Note that the Processes - Part 3: Collection Output conformance class is an alternative approach to async execution to the problem focused mainly on retrieving vector or raster output for a given Area and Resolution of Interest, which can constrain the amount of data to process to a deterministic upper bound (e.g., together with OGC API - Tiles or OGC API - DGGS for a single tile or zone at a resolution inversely proportional to its spatial extent).

In both cases, clients should not assume the response would be in their preferred method, and should fail if they cannot handle the response that does not match their expectation.

That would have been one option. However, in OGC API data access requests like /items and /coverage, clients do assume that the response will come back synchronously (without providing a Prefer: wait=100), and the current Req 25 C allows to reconcile this with the /jobs async approach.

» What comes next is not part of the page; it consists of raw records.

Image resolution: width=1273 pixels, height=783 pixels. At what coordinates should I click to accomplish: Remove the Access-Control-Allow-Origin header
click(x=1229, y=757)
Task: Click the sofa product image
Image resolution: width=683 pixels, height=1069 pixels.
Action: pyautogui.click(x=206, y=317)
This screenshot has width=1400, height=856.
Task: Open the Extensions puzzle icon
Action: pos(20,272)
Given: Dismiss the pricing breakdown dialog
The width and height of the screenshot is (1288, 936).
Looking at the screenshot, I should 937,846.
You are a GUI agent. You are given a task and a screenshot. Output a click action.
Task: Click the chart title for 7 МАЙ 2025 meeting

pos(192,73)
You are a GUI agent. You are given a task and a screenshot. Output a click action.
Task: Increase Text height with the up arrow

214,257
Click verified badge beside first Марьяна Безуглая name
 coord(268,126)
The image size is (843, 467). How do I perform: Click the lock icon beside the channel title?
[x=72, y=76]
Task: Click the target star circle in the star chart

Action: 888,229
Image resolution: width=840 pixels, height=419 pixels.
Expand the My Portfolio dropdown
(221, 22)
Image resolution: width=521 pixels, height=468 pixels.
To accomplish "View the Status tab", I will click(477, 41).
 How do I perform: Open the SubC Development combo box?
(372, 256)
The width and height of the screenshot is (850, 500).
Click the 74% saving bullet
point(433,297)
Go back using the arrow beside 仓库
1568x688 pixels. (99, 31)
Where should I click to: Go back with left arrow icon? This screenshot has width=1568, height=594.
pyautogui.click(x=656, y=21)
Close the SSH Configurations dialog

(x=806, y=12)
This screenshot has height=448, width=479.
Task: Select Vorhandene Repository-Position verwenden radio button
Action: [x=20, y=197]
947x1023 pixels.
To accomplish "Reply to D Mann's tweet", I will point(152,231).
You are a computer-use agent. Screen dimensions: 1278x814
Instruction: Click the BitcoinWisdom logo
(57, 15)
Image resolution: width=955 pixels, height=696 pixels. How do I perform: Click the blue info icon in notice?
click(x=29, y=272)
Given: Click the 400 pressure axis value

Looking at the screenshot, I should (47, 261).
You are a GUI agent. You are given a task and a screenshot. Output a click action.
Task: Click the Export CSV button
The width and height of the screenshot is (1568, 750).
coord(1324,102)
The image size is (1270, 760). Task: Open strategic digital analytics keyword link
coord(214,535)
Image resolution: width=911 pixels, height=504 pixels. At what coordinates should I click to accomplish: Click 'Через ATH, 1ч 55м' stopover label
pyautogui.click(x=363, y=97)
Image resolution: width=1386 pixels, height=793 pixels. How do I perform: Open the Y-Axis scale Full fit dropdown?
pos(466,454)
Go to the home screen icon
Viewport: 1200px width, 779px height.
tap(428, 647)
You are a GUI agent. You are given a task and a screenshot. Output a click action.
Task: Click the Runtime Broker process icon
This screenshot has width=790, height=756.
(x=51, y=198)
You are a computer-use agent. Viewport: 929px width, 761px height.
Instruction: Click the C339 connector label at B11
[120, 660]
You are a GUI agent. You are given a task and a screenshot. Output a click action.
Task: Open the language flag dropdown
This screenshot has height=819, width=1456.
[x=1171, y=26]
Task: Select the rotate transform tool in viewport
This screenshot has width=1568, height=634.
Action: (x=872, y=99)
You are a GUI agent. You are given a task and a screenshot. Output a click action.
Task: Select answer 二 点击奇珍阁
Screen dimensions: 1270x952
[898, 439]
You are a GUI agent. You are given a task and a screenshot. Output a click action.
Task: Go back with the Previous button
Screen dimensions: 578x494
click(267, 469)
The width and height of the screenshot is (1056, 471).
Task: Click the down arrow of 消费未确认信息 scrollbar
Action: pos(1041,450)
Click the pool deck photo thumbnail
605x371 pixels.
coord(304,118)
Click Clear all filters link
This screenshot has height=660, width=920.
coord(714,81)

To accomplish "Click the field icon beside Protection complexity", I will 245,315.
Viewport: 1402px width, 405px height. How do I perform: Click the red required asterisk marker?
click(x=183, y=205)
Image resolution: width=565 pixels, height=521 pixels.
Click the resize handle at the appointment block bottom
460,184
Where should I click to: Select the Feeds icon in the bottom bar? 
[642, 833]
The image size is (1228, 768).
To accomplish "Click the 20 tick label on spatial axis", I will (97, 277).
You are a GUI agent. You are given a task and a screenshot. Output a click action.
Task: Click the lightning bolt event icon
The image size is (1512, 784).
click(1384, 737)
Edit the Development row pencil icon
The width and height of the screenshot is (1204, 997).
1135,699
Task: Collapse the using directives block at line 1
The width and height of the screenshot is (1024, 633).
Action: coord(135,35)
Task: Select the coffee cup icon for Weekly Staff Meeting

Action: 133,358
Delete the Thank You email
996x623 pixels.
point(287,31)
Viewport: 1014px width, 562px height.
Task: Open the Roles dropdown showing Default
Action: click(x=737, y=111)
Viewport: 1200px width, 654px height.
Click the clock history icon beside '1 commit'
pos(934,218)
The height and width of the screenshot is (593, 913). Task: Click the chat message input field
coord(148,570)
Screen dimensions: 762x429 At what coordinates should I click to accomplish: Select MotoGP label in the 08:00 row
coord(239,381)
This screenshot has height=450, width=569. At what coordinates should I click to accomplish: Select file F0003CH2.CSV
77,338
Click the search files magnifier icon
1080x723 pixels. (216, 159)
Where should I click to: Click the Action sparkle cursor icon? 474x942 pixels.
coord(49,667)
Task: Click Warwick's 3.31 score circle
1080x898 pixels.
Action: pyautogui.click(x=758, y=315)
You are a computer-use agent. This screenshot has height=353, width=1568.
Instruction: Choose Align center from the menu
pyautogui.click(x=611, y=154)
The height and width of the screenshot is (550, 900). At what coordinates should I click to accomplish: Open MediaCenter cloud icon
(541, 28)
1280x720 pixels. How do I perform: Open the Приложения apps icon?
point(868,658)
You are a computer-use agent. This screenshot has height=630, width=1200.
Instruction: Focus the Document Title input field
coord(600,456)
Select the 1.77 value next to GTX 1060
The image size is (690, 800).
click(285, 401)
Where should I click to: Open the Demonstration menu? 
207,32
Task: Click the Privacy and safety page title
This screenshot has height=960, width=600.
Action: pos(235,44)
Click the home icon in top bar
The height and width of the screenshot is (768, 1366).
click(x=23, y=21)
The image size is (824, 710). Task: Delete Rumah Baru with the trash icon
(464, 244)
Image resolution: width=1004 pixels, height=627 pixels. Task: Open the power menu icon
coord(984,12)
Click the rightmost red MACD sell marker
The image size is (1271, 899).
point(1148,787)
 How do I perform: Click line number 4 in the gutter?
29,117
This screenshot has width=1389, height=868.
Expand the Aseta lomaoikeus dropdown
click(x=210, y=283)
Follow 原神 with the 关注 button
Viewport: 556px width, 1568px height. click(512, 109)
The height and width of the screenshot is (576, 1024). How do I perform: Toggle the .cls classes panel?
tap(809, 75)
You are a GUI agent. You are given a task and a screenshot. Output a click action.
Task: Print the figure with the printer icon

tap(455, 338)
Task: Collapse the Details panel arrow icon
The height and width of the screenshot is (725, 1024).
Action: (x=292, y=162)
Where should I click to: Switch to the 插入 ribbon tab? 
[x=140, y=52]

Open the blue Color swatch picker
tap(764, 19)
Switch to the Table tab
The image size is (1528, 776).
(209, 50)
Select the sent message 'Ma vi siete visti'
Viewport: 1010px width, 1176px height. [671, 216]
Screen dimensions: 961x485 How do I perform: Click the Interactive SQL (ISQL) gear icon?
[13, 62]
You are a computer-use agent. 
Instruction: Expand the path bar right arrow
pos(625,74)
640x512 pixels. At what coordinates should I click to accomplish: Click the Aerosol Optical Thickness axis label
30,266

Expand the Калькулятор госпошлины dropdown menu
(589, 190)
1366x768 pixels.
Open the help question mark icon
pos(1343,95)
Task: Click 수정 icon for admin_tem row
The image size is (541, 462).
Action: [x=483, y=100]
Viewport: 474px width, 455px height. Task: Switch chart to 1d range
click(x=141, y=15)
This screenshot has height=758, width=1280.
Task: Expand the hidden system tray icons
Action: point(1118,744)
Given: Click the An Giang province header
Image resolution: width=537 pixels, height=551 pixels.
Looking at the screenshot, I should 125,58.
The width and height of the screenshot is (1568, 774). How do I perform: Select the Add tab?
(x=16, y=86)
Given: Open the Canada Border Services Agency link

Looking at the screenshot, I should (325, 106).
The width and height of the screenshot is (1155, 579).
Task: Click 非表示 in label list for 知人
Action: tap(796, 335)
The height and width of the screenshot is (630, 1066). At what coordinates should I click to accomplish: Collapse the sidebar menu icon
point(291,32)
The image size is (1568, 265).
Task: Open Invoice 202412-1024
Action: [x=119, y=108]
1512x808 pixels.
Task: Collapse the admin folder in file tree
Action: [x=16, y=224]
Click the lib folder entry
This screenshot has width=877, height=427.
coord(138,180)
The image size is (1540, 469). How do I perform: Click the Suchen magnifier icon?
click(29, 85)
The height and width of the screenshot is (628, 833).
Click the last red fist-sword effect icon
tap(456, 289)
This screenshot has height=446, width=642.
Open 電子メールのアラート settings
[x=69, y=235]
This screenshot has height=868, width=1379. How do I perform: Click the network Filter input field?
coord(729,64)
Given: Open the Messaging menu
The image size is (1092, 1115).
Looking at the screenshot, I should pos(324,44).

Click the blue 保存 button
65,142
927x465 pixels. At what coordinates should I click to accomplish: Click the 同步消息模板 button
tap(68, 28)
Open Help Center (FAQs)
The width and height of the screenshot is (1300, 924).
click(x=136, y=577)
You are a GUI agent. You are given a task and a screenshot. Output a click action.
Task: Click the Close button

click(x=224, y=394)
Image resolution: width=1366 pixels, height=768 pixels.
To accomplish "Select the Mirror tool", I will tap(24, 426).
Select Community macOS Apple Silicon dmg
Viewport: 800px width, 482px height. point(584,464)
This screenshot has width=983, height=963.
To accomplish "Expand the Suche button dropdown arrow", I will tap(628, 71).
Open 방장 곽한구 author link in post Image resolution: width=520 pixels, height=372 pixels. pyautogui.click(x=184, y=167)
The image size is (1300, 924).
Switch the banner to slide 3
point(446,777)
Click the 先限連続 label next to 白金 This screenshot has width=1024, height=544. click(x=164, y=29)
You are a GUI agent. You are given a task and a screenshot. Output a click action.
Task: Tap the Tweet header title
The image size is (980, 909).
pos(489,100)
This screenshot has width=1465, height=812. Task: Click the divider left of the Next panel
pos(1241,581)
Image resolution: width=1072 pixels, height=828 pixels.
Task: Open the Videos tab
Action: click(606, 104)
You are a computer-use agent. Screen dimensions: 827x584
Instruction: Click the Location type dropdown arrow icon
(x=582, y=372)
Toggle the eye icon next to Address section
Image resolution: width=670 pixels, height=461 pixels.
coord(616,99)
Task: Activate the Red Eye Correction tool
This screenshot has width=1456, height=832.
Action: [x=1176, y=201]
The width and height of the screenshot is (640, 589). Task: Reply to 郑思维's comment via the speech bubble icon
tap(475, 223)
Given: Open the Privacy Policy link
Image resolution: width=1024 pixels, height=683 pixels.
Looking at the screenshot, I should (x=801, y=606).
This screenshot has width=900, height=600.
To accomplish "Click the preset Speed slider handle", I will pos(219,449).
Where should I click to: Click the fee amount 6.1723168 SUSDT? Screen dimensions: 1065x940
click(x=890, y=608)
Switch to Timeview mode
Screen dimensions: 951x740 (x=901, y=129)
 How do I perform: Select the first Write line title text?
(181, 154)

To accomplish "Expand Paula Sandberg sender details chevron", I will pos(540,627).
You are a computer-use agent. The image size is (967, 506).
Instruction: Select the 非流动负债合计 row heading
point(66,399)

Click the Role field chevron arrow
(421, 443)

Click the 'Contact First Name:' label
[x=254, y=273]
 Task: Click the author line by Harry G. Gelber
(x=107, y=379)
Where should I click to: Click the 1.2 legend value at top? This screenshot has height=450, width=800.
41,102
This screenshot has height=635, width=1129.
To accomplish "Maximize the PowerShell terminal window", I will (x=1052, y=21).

fmigneault commented 1 year ago

For the sake of /items and /coverage support assuming synchronous calls without providing Prefer, I can understand why sync was initially considered the default to make things easier. This makes sense for situations where either only sync or both sync/async are supported for the underlying process that /items and /coverage would call.

However, if that process happened to be async-only, omitting the Prefer header in that case would suddenly make it switch to async by default according to REC25A. The fact that the default execution mode can switch around based on the process description makes the omission of Prefer header very inconsistent. Furthermore, if this process description was modified at a later time to now allow sync mode on top of async, a previously well-defined and working request for a client supporting async would suddenly start breaking because of the omitted Prefer that would switch by default to sync.

This is why IMHO, omitting Prefer feels more like a "don't care" interpretation, and aligns better with RFC7240. Clients should always expect and support both sync and async, and unless they really don't care about a preferred response method, should always specify Prefer in a way that hints toward which async/sync is better.

jerstlouis commented 1 year ago

However, if that process happened to be async-only, omitting the Prefer header in that case would suddenly make it switch to async by default according to REC25A.

The OGC API - Features / Coverages end-points require synchronous support in the Core requirements class, so that does not apply to these.

Furthermore, if this process description was modified at a later time to now allow sync mode on top of async, a previously well-defined and working request for a client supporting async would suddenly start breaking because of the omitted Prefer that would switch by default to sync

This is why clients wishing to receive an async response should always include the Prefer header from the start regardless of the process description, but they should still always be prepared to handle either a sync or async response.